[[ DATA SUPPLIED, beginning ]]
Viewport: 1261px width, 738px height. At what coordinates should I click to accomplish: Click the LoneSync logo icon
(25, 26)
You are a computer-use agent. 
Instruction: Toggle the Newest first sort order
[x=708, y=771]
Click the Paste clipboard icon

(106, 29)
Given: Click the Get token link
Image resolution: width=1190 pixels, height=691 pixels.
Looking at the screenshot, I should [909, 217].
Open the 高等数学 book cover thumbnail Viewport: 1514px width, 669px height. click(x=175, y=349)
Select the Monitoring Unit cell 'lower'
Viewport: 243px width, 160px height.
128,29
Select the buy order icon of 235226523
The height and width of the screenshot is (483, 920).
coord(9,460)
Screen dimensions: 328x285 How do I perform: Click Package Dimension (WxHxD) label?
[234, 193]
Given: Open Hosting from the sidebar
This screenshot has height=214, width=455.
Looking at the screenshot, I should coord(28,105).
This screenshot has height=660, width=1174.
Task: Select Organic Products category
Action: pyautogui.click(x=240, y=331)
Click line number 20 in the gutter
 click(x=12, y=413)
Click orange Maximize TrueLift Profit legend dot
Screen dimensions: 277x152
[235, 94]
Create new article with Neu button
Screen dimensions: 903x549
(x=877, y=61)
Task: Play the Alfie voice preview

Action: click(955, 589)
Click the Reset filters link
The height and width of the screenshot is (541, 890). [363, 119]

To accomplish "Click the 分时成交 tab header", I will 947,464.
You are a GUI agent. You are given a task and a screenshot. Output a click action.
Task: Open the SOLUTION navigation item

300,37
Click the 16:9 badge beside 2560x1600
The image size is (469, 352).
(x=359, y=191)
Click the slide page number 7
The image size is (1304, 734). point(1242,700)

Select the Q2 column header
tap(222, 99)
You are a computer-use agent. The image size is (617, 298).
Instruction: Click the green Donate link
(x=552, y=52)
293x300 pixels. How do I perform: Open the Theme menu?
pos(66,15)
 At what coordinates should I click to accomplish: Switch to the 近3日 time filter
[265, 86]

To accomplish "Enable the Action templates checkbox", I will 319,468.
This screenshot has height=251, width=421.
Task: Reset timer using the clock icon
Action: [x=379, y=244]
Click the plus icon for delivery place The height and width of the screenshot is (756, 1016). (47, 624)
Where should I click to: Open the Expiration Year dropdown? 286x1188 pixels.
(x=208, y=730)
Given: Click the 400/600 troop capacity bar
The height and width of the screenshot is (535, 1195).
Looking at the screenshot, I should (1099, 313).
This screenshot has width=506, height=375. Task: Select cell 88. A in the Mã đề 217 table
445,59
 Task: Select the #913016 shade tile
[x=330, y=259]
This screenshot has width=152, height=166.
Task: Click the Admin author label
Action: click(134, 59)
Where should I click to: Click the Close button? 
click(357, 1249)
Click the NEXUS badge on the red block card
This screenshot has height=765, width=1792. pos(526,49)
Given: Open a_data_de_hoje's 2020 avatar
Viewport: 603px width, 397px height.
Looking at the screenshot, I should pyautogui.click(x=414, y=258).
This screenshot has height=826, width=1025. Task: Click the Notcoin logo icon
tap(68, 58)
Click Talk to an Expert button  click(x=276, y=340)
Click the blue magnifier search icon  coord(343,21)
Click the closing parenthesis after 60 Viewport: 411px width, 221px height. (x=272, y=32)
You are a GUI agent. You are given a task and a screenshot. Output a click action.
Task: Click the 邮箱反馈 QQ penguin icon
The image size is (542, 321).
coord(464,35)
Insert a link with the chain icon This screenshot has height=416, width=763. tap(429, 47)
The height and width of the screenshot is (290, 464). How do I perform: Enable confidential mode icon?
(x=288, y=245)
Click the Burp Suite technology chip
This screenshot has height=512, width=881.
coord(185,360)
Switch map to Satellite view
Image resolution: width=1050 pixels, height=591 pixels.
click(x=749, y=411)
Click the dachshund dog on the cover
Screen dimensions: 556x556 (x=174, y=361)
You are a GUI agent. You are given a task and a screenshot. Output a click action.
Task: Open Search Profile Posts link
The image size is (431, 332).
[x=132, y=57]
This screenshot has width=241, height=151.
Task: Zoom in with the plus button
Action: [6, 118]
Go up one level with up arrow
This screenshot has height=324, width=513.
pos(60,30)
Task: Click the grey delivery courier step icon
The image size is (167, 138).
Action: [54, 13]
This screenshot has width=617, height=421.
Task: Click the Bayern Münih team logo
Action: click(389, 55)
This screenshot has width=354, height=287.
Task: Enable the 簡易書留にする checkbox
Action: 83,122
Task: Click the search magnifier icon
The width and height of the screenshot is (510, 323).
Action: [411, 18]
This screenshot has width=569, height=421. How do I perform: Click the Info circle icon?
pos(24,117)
[[ DATA SUPPLIED, end ]]
PROBLEM REQUIREMENTS →
Write down, word for word, the lines above from the one containing "Insert a link" through the one containing "Task: Click the grey", both ends included.

REPLY TO THE TASK →
Insert a link with the chain icon This screenshot has height=416, width=763. tap(429, 47)
The height and width of the screenshot is (290, 464). How do I perform: Enable confidential mode icon?
(x=288, y=245)
Click the Burp Suite technology chip
This screenshot has height=512, width=881.
coord(185,360)
Switch map to Satellite view
Image resolution: width=1050 pixels, height=591 pixels.
click(x=749, y=411)
Click the dachshund dog on the cover
Screen dimensions: 556x556 (x=174, y=361)
You are a GUI agent. You are given a task and a screenshot. Output a click action.
Task: Open Search Profile Posts link
The image size is (431, 332).
[x=132, y=57]
This screenshot has width=241, height=151.
Task: Zoom in with the plus button
Action: [6, 118]
Go up one level with up arrow
This screenshot has height=324, width=513.
pos(60,30)
Task: Click the grey delivery courier step icon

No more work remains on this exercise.